### [SET PROBLEM A]
According to the game review below, how many cards are in the elevator deck?

******

FEATURED REVIEW BY JOHN KAUFELD:
SNAP REVIEW FULL REVIEW The game testing team (also known as “the rest of the family”) and I sat around the kitchen table playing a quick cooperative card game from Yaya Play Games called “Monsters in the Elevator.” The concept is simple: It’s the start of a new work day and the monsters need to catch the elevator so they can head upstairs to their jobs.
Players begin each turn by revealing the top card from the 20-card elevator deck. It shows which floor the elevator is on, plus it may have special instructions to make one or more monsters exit or have you randomly add another monster to the mix. Next, players each secretly select a card from their hands and place it face-down in front of them. When everyone is ready, they reveal the cards simultaneously. Most of the cards are monsters who range from the diminutive Batfrog at weight 10 up to the colossal Mongo at weight 50, plus all the increments of 10 in between. The other cards in the deck are actions - the kinds of random things that inevitably happen when a bunch of monsters try to use the elevator. From a timing perspective, players resolve actions before adding monsters to the elevator.

******

### [SET PROBLEM B]
Copy the part of the rows that runs from their first line through the line containing "This screenshot has height=554, width=554.", both ends included, and omit the pictures.

Element and text position data

******

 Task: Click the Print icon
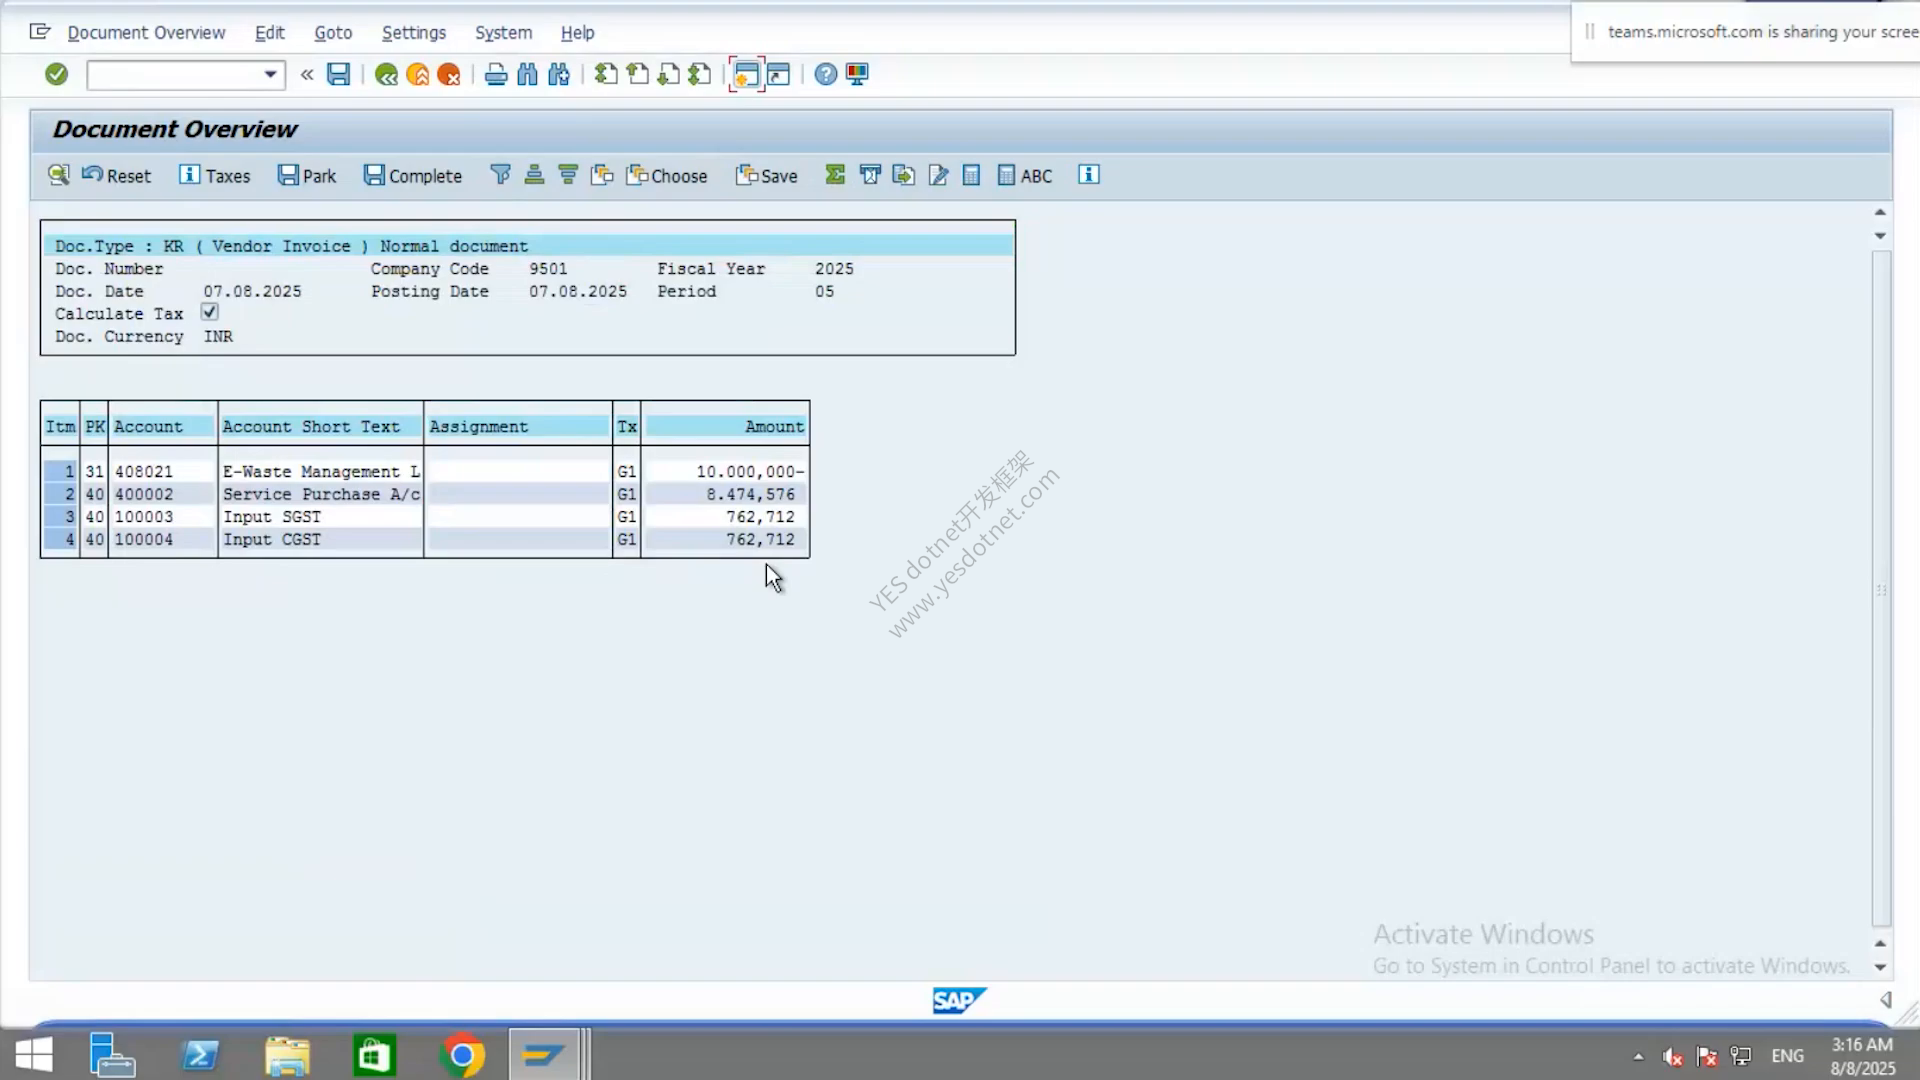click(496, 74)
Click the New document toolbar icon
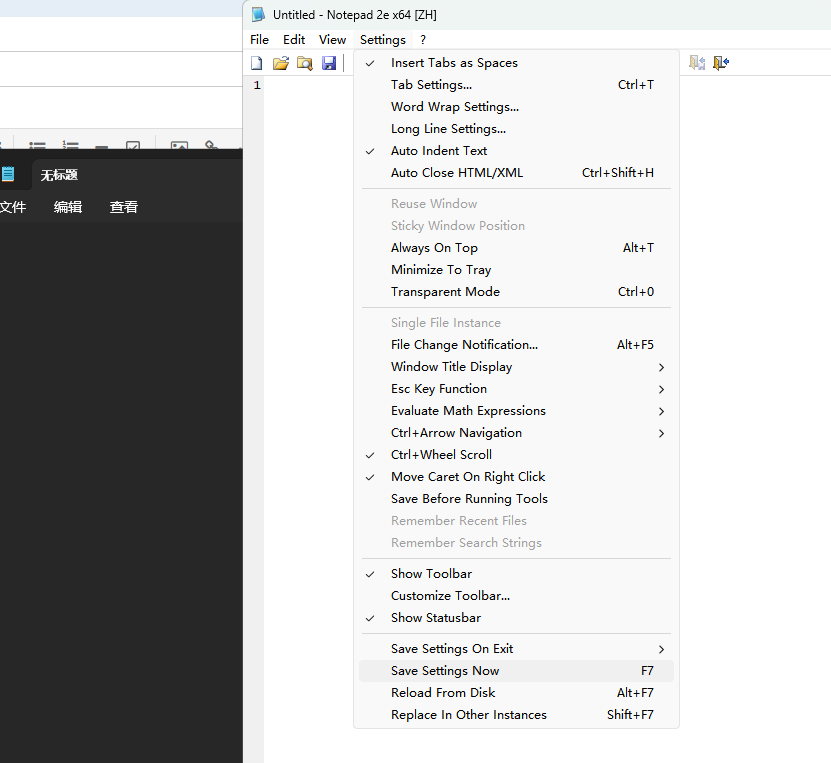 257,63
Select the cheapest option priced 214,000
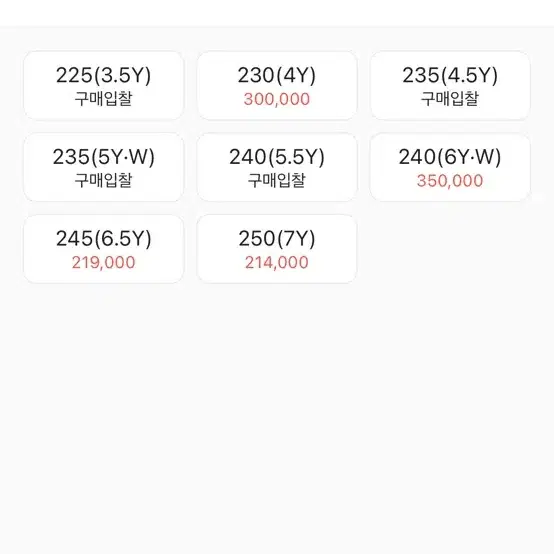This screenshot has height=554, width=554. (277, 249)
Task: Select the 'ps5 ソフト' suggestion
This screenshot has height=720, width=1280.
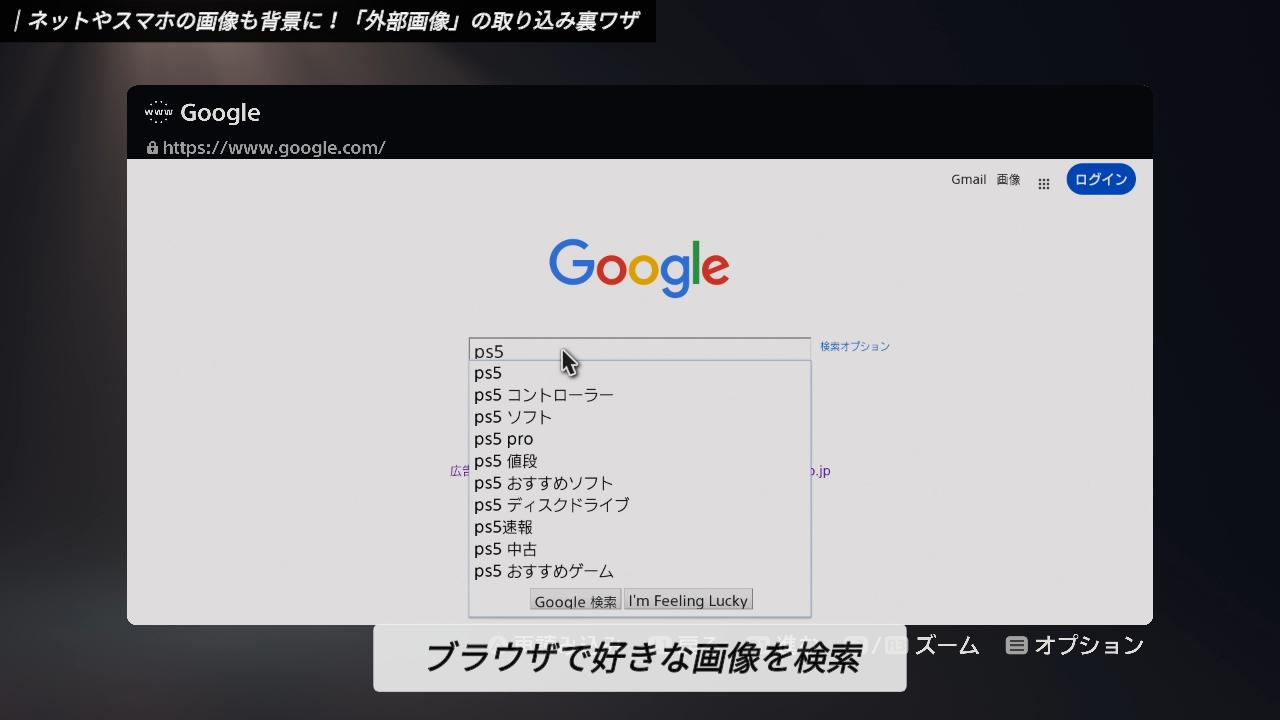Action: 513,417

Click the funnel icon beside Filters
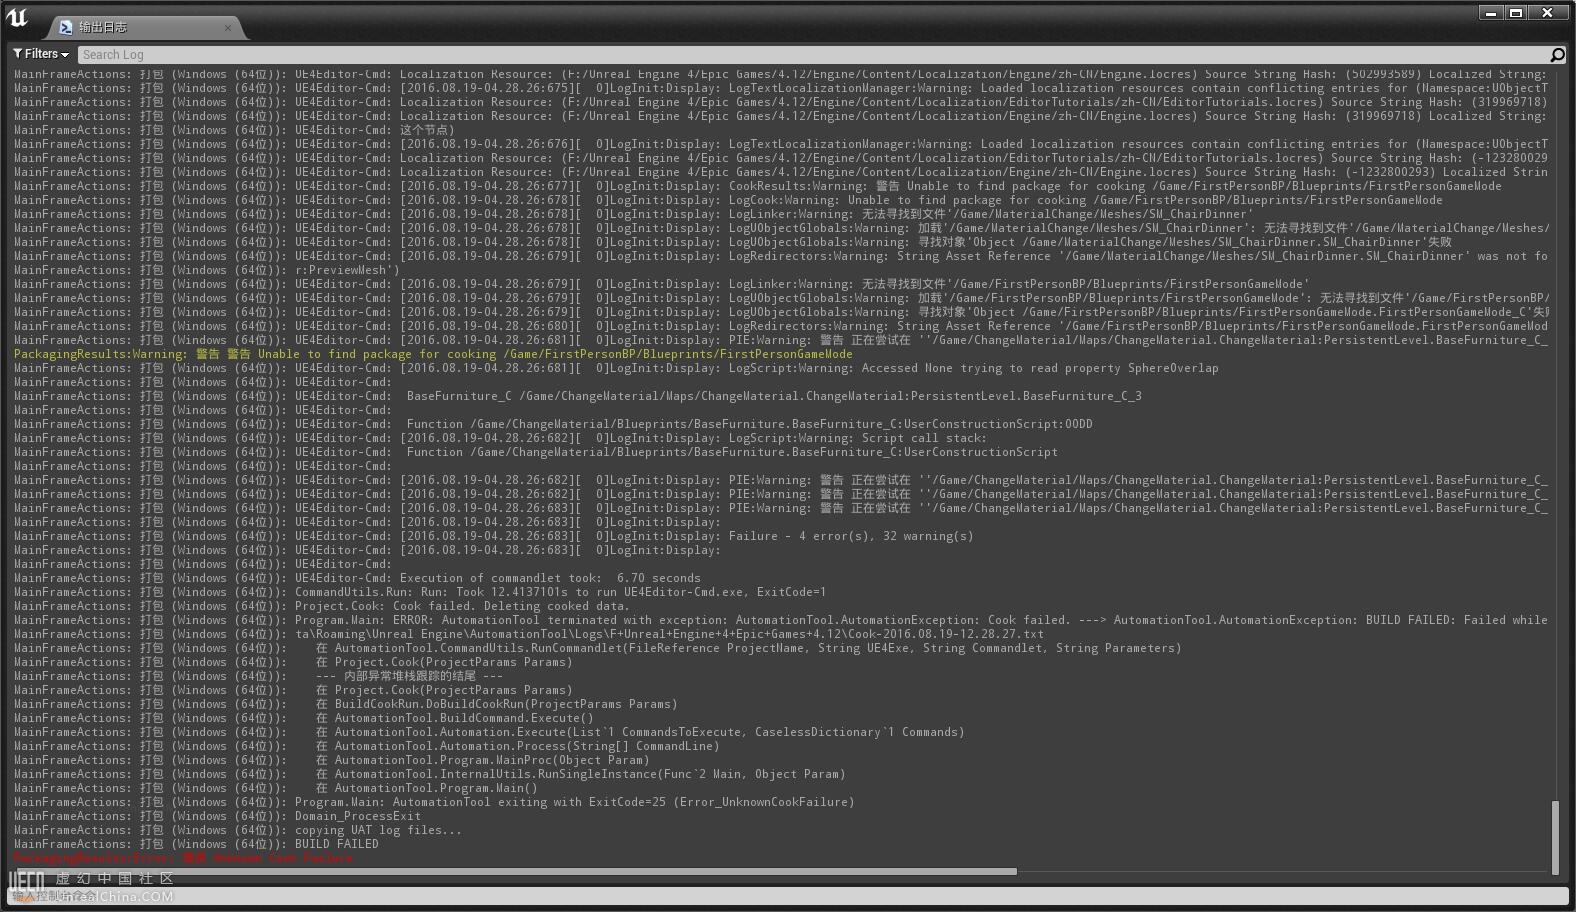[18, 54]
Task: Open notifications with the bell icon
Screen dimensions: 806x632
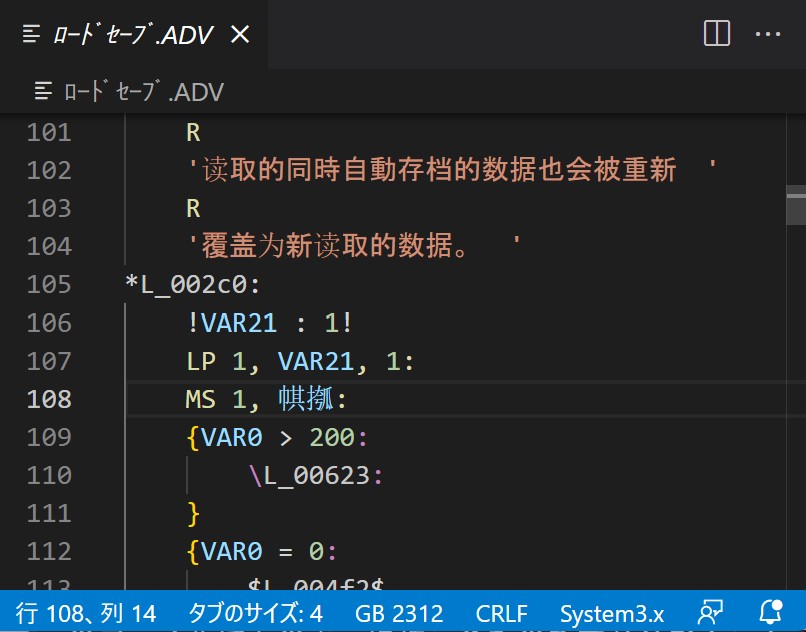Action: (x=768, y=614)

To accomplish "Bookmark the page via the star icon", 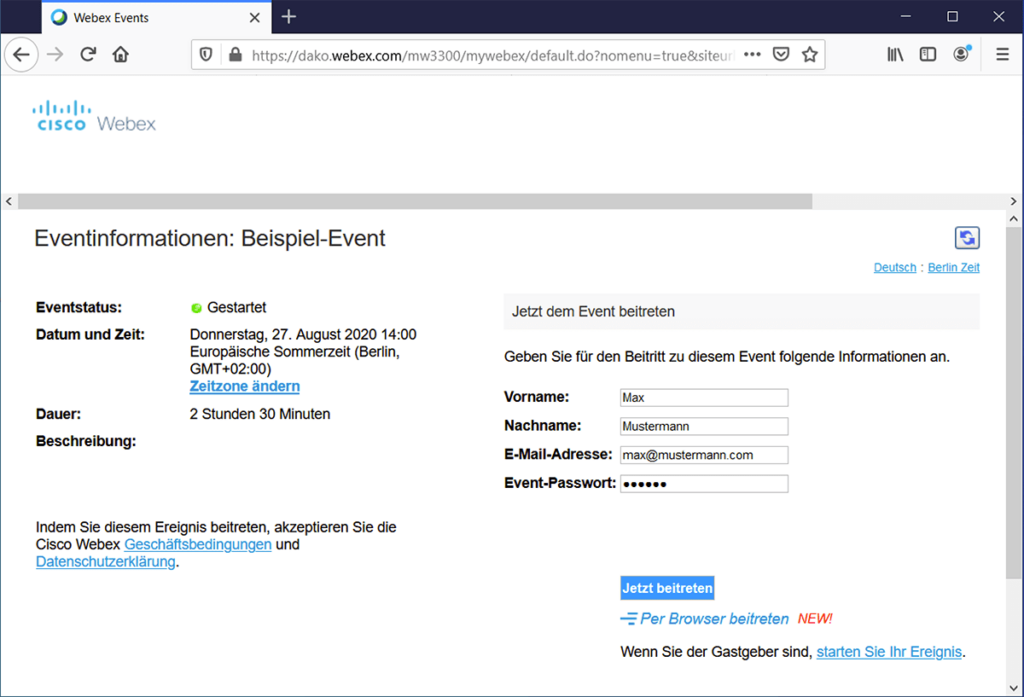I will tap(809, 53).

******

### [WRITTEN RESPONSE A]
The elevator deck has 20 cards.

### [WRITTEN RESPONSE B]
 Task: Click the Print icon
click(496, 74)
Click the New document toolbar icon
 257,63
Select the cheapest option priced 214,000
This screenshot has height=554, width=554. (277, 249)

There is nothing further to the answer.